This Friday is CreativeMornings/Vancouver, a monthly breakfast lecture series for creative types at Gastown’s W2 Media Cafe. I’ve gone a few times in the past and I’ll be going again this Friday. The speaker this month is Vancouver Mayor Gregor Robertson.
I wasn’t originally planning to write a blog post about this, but then I remembered that I know a lot of people in Vancouver’s creative community who have never been before, who I think would greatly benefit from attending.
While it’s been a few months since I last attended a CreativeMornings/Vancouver, I wanted to write a quick and dirty outline to give you a sense of what actually goes on.
First, CreativeMornings/Vancouver happens on the first Friday of every month. It’s super popular and tickets sell out almost immediately, so you have to act fast if you want to attend. Fortunately, it’s completely free to attend, but they only release tickets on the Monday before the event, so you have to plan accordingly to secure your free ticket.
Want to attend? Great! Watch their Eventbrite page and it’ll instruct you on how to RSVP. Hope that you’re quick enough (or lucky enough if they’re using the ticket lottery system) to get a ticket. With your reserved ticket, you simply show up to the W2 Media Cafe (a short walk from the Stadium Skytrain Station) at 8am on Friday morning all groggy and blurry-eyed, and Bob’s your uncle!
When you first arrive, you line-up with all the other attendees inside the Woodwards building outside the doors of the W2 Media Cafe.
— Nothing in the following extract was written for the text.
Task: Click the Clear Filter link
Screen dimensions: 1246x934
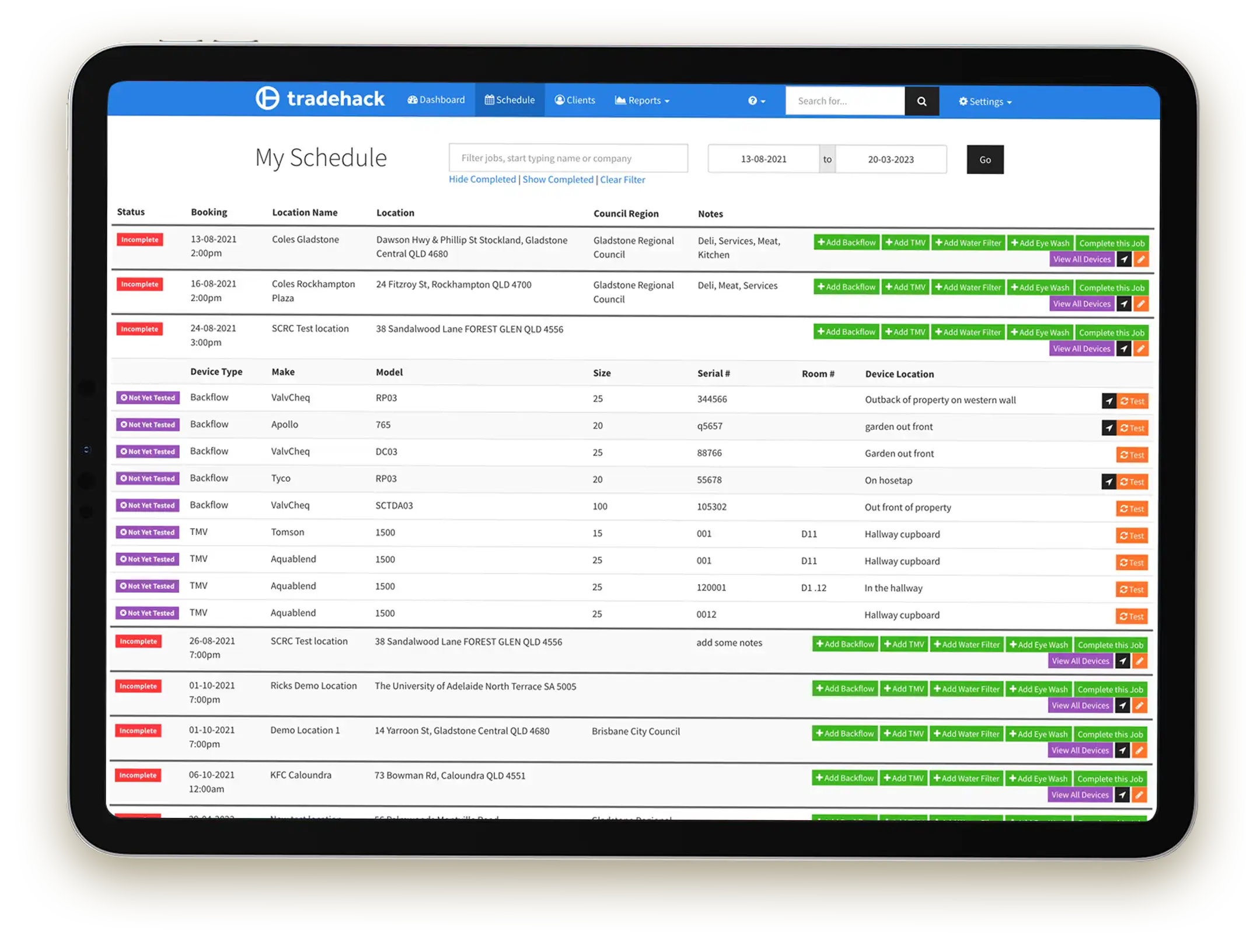Action: coord(622,180)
It’s obvious. Go to the table and fill out a name tag and answer the ice-breaker question next to your name. Then, linger around and say hi to your Twitter pals and other familiar faces. Introduce yourself to strangers. Be sure to smile at the volunteer photographers taking pictures of you and don’t do what I did, arriving looking like I rolled out of bed, my hair still wet from the shower because those will be the photos they tag on Facebook.
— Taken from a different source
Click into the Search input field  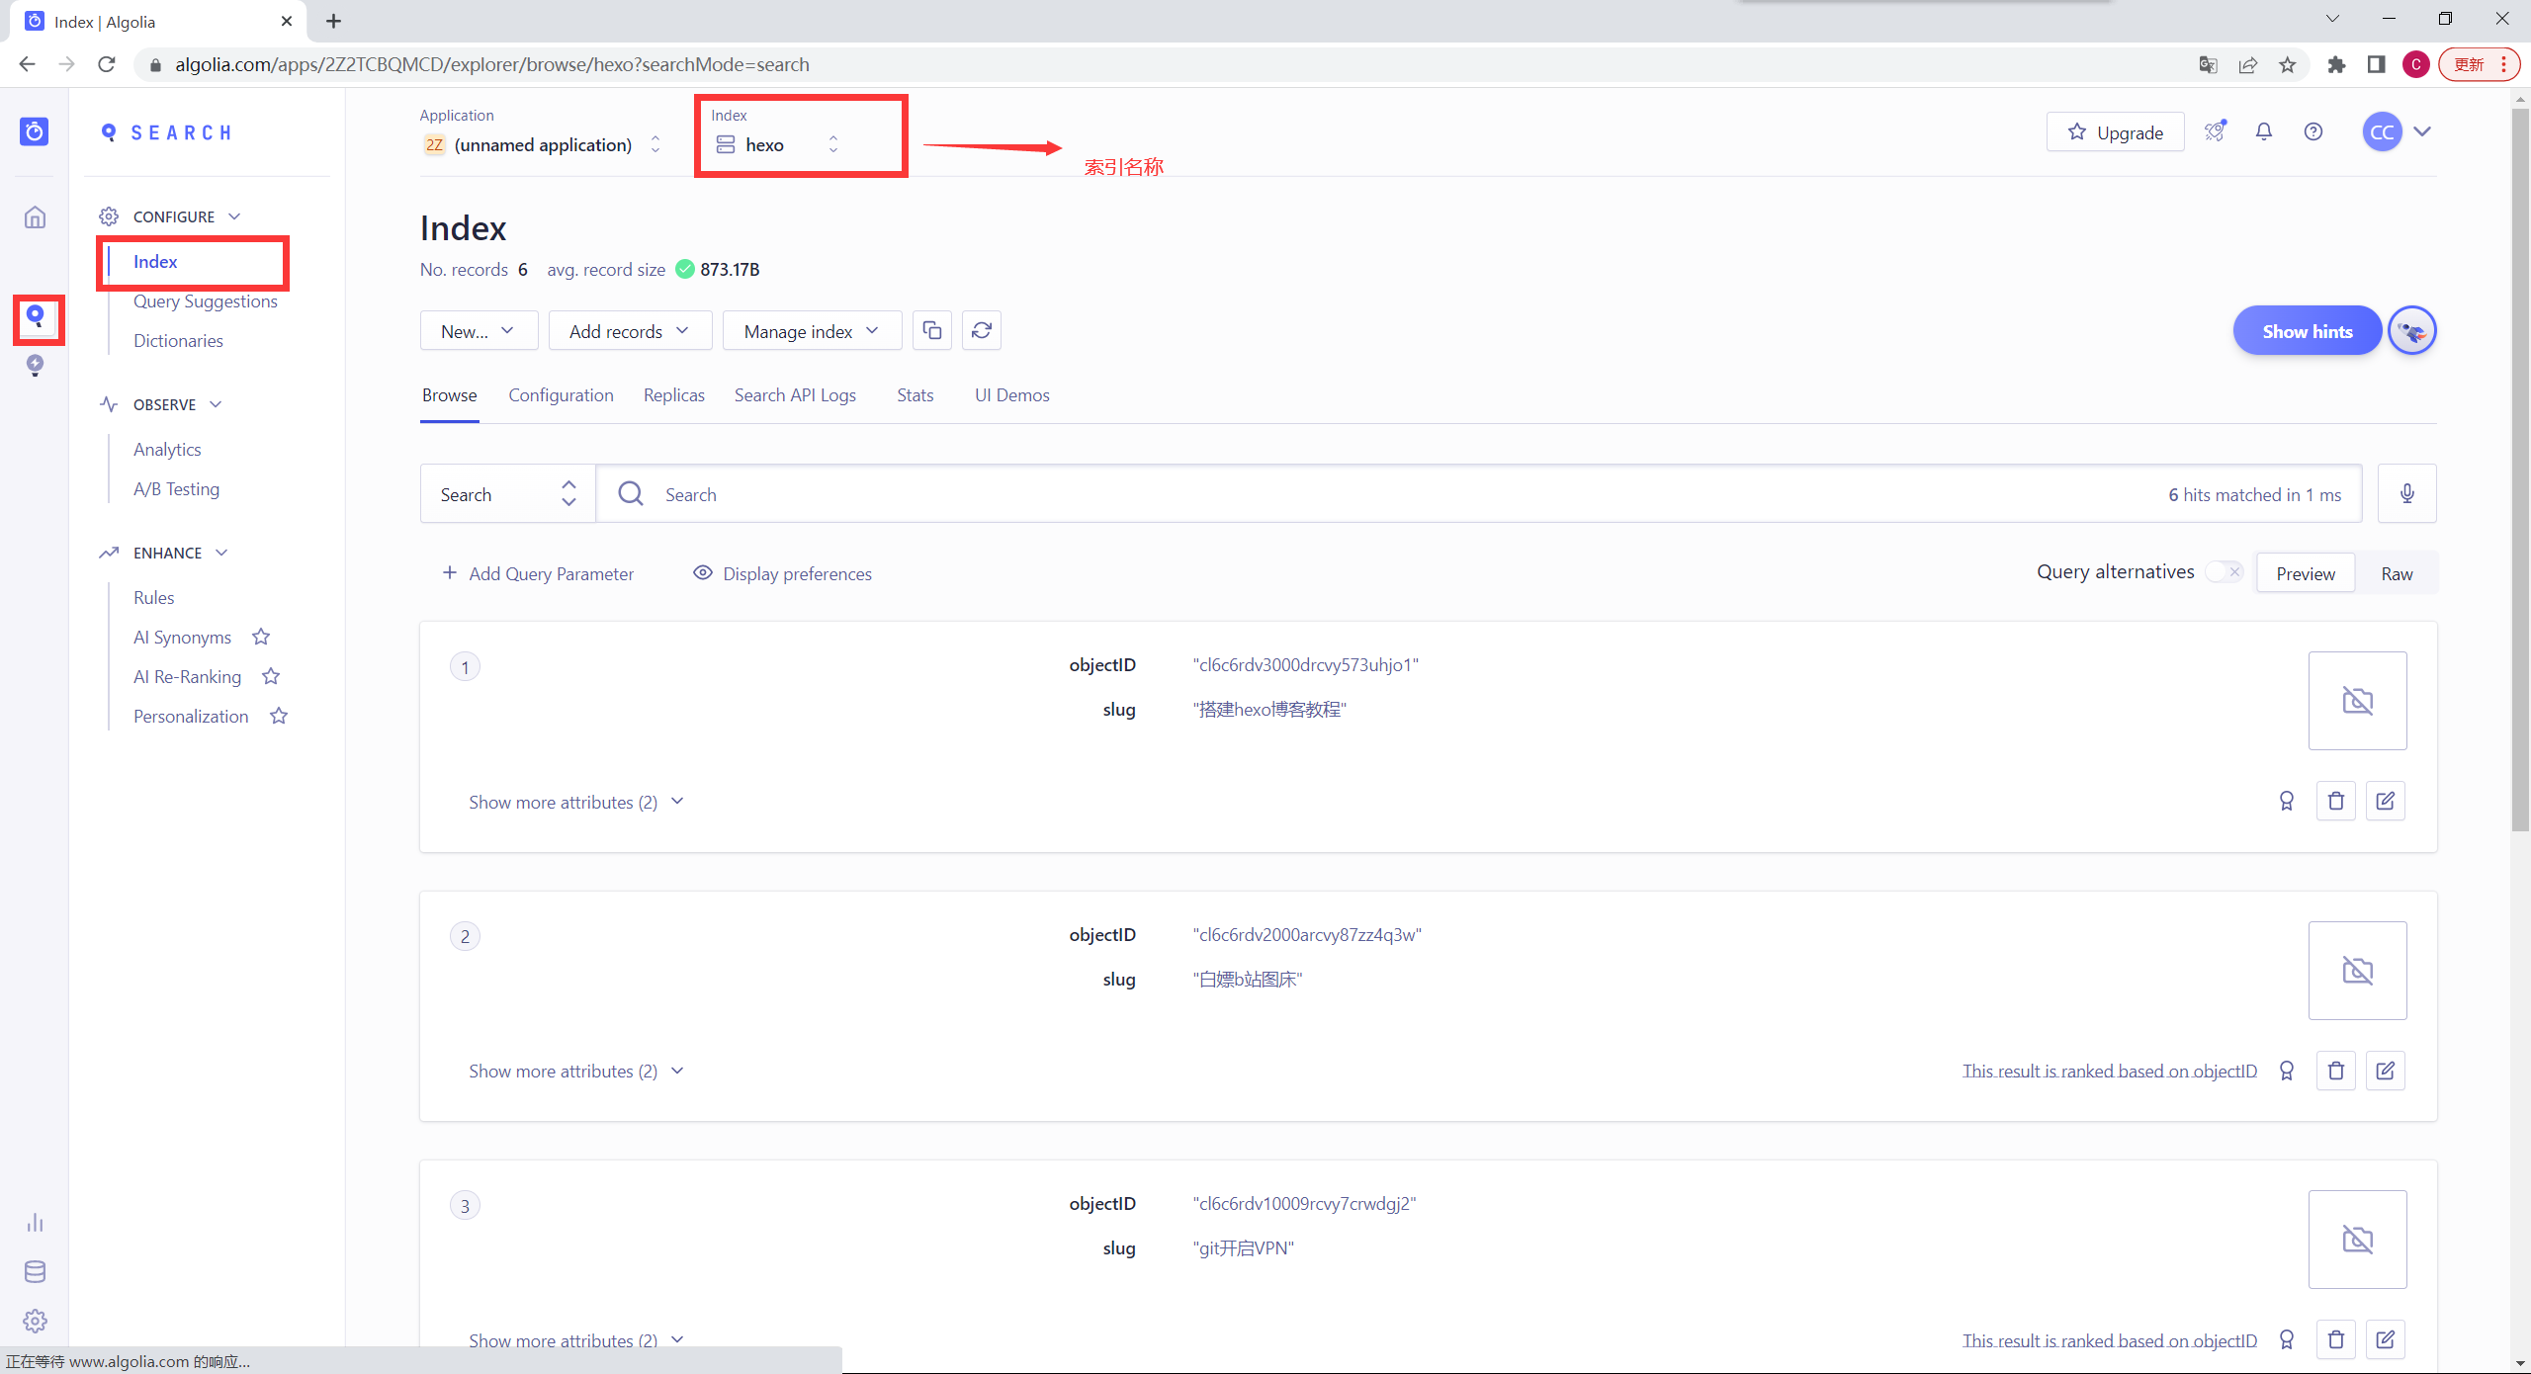point(1384,494)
Now here’s a nice perk for getting up so early and committing to attending: free breakfast. That’s right! Every month a local company sponsors CreativeMornings/Vancouver, and part of that sponsorship entails that every attendee gets a free breakfast made fresh that morning at the cafe. Breakfast items in the past have included veggie or meat egg dishes, an assortment of delicious muffins and baked goods, oatmeal with toppings, and coffee. (Bring your own coffee mug!) The food is great and the volunteers coordinating this are fantastic!
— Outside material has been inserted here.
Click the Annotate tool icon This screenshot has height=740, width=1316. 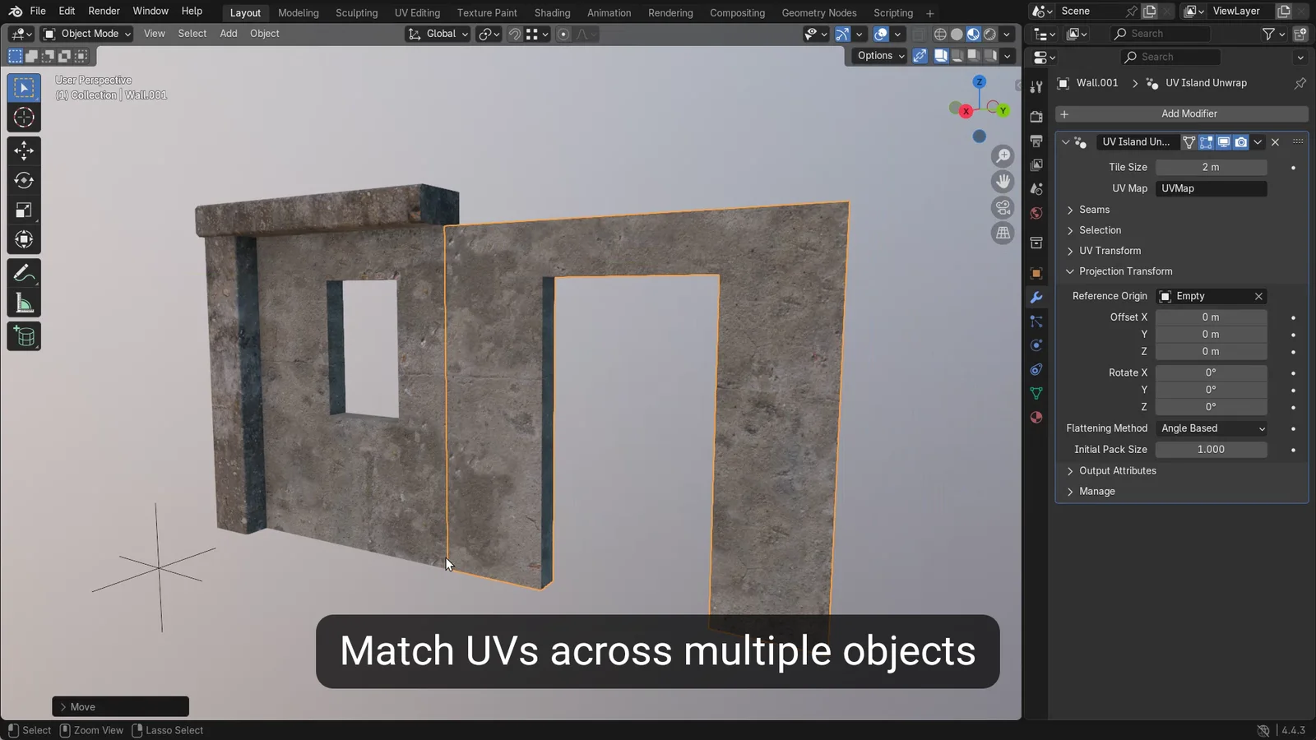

With one arm holding your plate of breakfast and the other arm balancing your cup of coffee, you carefully maneuver down the flight of stairs into what feels like a cement bunker, but you turn the corner and realize that here in the basement of the cafe is a mini lecture hall all set up with a professional lighting system, a sound system, a podium, photographers and aisles of seats. Find a seat – any will do – and introduce yourself to the people around you. Eat your breakfast while it’s still convenient to do so.
Eventually the organizer of CreativeMornings/Vancouver, Mark Busse, comes up on stage to introduce the event (we’re here to connect and create an inclusive creative community in Vancouver, people!), the sponsor (who supplied the breakfast and supports creativity in Vancouver), the volunteers (who work crazy hard, with whom this just couldn’t happen), and the star of the show, the guest speaker.
The guest speaker can be anyone in Vancouver’s creative community. In the past I’ve listened to singer Bif Naked, artist/designer/filmmaker Sergio Toporek, and writer/communications strategist/facilitator Amanda Gibbs. Other speakers have included celebrity restaurateur Vikram Vij, and Vancouver Is Awesome founder Bob Kronbauer. Also, if you have an idea for a future guest speaker, you can nominate somebody. You can even recommend a sponsor.
The speaker then goes on stage with or without visuals and tells their story. These presentations can be inspirational. Others can make you think or challenge your perceptions. The one thing they don’t do is self-promote, which is refreshing. The presentations last about 20 minutes so it never feels too long. Then, Mark comes back on stage and insists that everyone introduce ourselves to the people we’re sitting next to. It’s also at this time that we’re encouraged to brainstorm thought-provoking questions to ask the speaker for the Q&A period.
After a short brainstorm with our neighbours, we reunite as a whole and audience members volunteer to ask their question to the speaker. It turns into a Q&A period until 10am, in which the speaker and Mark bid us adieu, we all say goodbye, and you either linger around to chat with anyone else who sticks around, or you head off to work, bright-eyed, bushy-tailed, with a little bit more fire in your creative soul than you had when you first walked in.